Cela fait bien sûr partie de nos chantiers. Nous travaillons avec l’ESSEC à ce sujet. Nous avons noué une convention de partenariat sur 4 ans. L’objectif est de construire un référentiel de mesure d’impact de la pratique du badminton. Concrètement, il y a une première phase au cours de laquelle deux cohortes de 10 associations sont accompagnées par les équipes de l’ESSEC avec des premières expérimentations de terrain. Puis, les équipes plancheront sur la construction du référentiel qui sera à terme valable pour toutes les associations affiliées à la FFBaD.

C’est un investissement relativement important mais c’est indispensable pour aller au-delà de simples paroles autour des belles valeurs du sport. Car il ne suffit pas de mettre des enfants sur un terrain pour faire de l’éducation par le sport. Il faut préciser comment on souhaite éduquer les gens à travers la pratique sportive et mettre en place un plan d’action adapté. Nous souhaitons vraiment objectiver ce qu’est le badminton-santé, l’éducation par le badminton, l’inclusion par le badminton ou encore une pratique écoresponsable du badminton. Et c’est une démarche bien plus complexe que de compter le nombre de médailles gagnées lors d’un championnat…

Mesurer ses impacts à travers un référentiel précis, est-ce suffisant pour pérenniser une politique sociale et environnementale ?

Une telle politique doit être incarnée à tous les niveaux de la pratique. Cela passe par de nombreuses actions. Par exemple, nous avons cherché dernièrement à faire évoluer les statuts de la FFBaD en y intégrant une raison d’être (ndlr : Influencer positivement les trajectoires de vie grâce au potentiel du badminton et de ses pratiques à travers les territoires). Et ce projet a pourtant créé beaucoup d’incertitudes et de remous lors de notre dernière Assemblée Générale. Certains acteurs historiquement engagés dans le badminton ont l’impression qu’on perd notre âme. Ils ont le sentiment qu’on oublie l’essence du badminton c’est-à-dire la volonté de gagner le point face à son adversaire en tapant dans un volant. Ils nous reprochent d’abandonner nos ambitions en matière de formation des champions. Cela peut être déceptif voire démoralisant pour les personnes éprouvant ce sentiment. Or, à aucun moment nous remettons en cause les vertus de la compétition. La compétition, cela inculque des valeurs de discipline. C’est très structurant dans un parcours de vie.

Néanmoins, face à la démobilisation des bénévoles, au développement des pratiques en-dehors du giron fédéral, à la fragilité du modèle économique de nos associations… il est impératif de servir un autre discours ! Il y a un badminton pour tout le monde dans nos structures : de celui qui veut être champion à celui qui veut juste s’amuser en pratiquant notre sport. On a la chance d’évoluer dans une discipline qui balaie un spectre immense en matière de pratique. On commence le badminton à 5 ans et on peut le pratiquer jusqu’à 90 ans et plus. C’est la force de notre sport. Mais il faut parvenir à fédérer tout ce monde-là sans donner l’impression de renier ce qui a été fait avant. C’est tout l’enjeu.

Données fournies >>
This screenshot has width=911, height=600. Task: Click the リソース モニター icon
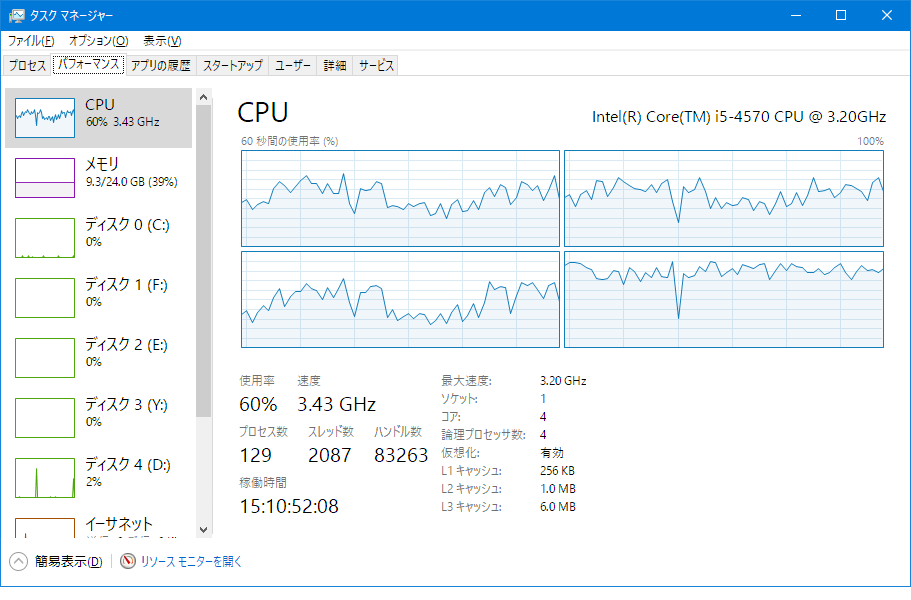128,561
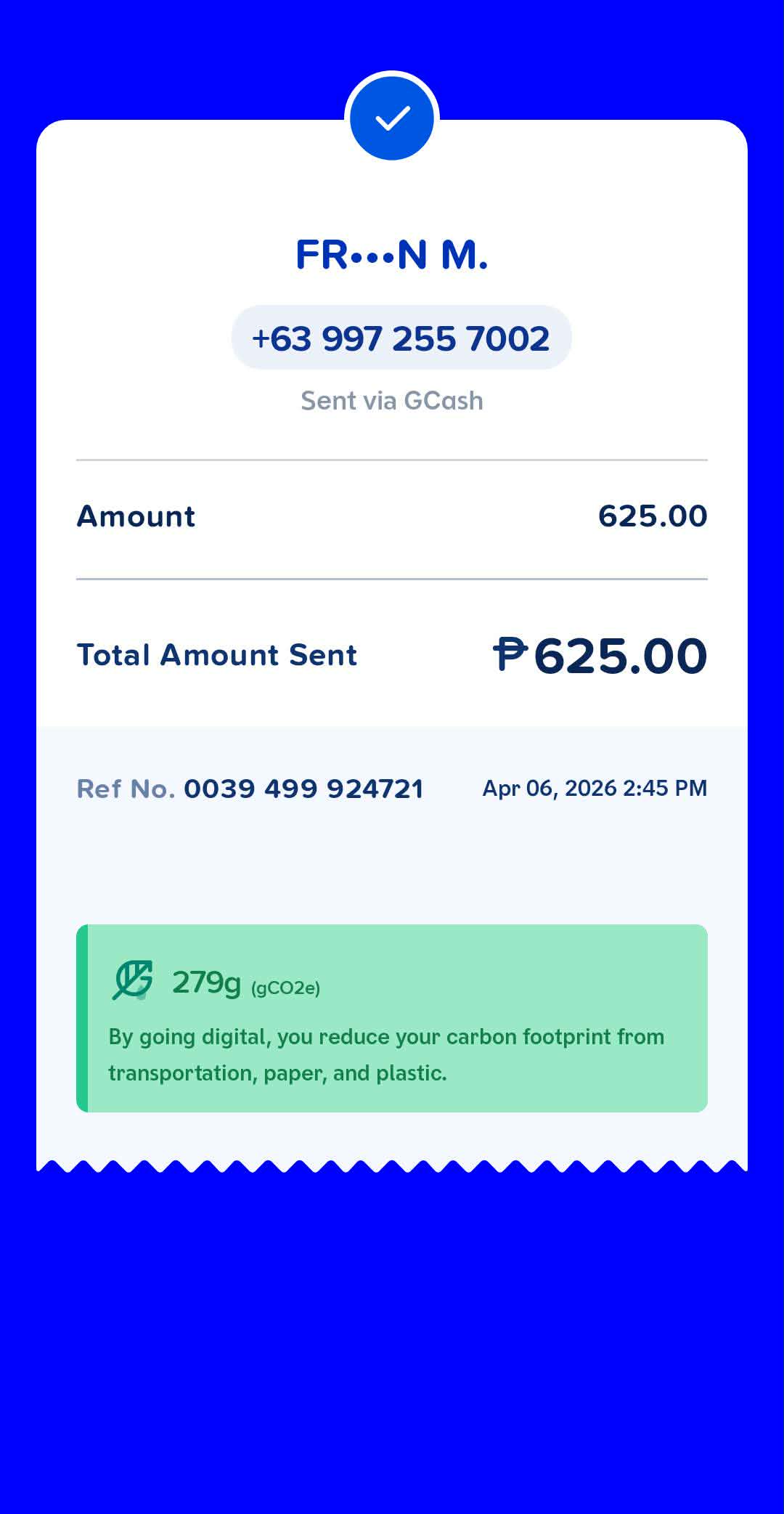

Objectif >> Prolongez le texte sur la FFBaD et la mesure de l'impact du badminton en reprenant juste après sa dernière phrase.

Corrigé >>
Concrètement, comment est organisé le département performance sociale à la FFBaD ?

Sur la performance sportive, un cadre est fixé par l’Etat à travers le PPF (ndlr : Projet de Performance Fédéral). C’est une obligation à remplir pour les fédérations délégataires tous les 4 ans. C’est très cadré en matière de méthodologie, de progression, de jalons dans le temps… A la FFBaD nous avons voulu créer le même référentiel pour notre deuxième jambe. On a alors mis en place le Projet de Performance Sociale. Nous nous sommes appuyés sur des cabinets de conseil pour nous aider à structurer notre pensée et construire notre feuille de route autour des quatre piliers de notre politique sociale : éducation, santé, inclusion et écoresponsabilité.

Pour en revenir à notre équipe, nous comptons dans notre organisation une Directrice de la Performance Sociale en la personne de Martine Robert. Elle a un parcours qui l’a amenée à collaborer avec de nombreuses fédérations et elle dispose d’une solide expérience dans le domaine de l’éducation par le sport. C’est la manager de notre service.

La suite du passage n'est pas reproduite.